[RECORDS FOR THE EXERCISE]:
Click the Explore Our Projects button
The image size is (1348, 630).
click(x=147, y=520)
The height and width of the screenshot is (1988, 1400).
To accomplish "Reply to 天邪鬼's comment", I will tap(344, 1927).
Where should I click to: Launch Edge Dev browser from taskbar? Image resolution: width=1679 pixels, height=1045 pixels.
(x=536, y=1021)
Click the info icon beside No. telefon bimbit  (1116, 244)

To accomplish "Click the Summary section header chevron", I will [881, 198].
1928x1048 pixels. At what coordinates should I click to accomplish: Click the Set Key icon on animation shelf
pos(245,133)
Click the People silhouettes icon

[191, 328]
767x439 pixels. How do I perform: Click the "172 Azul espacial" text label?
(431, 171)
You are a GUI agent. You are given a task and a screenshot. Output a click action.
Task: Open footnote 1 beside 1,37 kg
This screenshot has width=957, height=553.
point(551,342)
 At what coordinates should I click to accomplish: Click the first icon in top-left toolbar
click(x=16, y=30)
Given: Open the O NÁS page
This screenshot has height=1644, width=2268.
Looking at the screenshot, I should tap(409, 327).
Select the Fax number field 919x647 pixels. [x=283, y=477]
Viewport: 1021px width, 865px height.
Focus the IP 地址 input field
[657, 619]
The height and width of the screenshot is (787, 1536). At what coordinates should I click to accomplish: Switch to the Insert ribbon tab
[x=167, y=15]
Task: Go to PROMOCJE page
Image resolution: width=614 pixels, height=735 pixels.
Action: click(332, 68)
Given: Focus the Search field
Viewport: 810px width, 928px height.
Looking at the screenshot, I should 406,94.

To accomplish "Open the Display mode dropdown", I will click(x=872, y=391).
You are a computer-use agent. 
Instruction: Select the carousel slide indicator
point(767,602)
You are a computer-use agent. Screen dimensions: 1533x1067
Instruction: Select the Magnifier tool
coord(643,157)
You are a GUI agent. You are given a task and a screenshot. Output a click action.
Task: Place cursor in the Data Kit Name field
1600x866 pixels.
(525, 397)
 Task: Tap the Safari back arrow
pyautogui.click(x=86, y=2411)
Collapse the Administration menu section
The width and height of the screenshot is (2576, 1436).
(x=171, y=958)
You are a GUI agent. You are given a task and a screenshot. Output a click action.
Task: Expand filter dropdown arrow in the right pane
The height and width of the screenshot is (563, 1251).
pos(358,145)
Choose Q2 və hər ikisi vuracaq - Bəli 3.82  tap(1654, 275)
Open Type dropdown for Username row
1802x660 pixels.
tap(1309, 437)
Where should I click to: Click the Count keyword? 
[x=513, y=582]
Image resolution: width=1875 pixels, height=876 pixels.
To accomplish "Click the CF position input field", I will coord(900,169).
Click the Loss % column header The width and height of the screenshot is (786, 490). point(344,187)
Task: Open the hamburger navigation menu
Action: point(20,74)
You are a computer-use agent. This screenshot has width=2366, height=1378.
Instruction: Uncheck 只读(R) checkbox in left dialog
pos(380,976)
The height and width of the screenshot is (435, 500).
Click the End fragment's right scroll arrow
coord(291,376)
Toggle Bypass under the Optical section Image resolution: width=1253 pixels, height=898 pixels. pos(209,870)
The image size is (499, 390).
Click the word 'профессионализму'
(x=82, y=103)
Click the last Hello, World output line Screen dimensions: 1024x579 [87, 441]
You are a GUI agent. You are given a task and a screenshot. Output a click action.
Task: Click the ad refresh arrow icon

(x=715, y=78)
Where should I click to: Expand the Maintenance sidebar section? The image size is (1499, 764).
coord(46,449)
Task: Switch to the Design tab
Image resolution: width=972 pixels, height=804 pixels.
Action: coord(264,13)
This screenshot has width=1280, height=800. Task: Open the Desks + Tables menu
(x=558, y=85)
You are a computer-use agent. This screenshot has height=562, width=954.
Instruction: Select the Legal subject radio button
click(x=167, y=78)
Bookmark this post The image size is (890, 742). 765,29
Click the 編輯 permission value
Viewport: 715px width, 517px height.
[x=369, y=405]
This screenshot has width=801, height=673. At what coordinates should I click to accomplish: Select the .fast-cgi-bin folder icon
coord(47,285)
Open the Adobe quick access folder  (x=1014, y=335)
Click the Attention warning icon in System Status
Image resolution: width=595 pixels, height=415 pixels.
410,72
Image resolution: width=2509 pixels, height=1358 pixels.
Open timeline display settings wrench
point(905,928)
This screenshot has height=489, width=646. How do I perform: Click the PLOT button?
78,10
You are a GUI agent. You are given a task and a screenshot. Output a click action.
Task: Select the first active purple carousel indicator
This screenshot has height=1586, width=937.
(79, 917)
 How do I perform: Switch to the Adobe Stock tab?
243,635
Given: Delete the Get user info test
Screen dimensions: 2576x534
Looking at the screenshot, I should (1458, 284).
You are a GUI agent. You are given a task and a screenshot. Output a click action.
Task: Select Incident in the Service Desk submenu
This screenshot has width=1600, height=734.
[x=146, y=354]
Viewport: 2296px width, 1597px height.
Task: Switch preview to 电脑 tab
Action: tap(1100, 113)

[TASK INSTRUCTIONS]:
Reproduce the material beginning at the line that contains "1928x1048 pixels. At" and stopping after the line that contains "point(551,342)", both lines included. Keep the requests unchanged and raise each click coordinate in the answers by 99.

[EXERCISE OUTPUT]:
1928x1048 pixels. At what coordinates should I click to accomplish: Click the Set Key icon on animation shelf
pos(344,232)
Click the People silhouettes icon

[290, 427]
767x439 pixels. How do I perform: Click the "172 Azul espacial" text label?
(530, 270)
You are a GUI agent. You are given a task and a screenshot. Output a click action.
Task: Open footnote 1 beside 1,37 kg
This screenshot has width=957, height=553.
point(650,441)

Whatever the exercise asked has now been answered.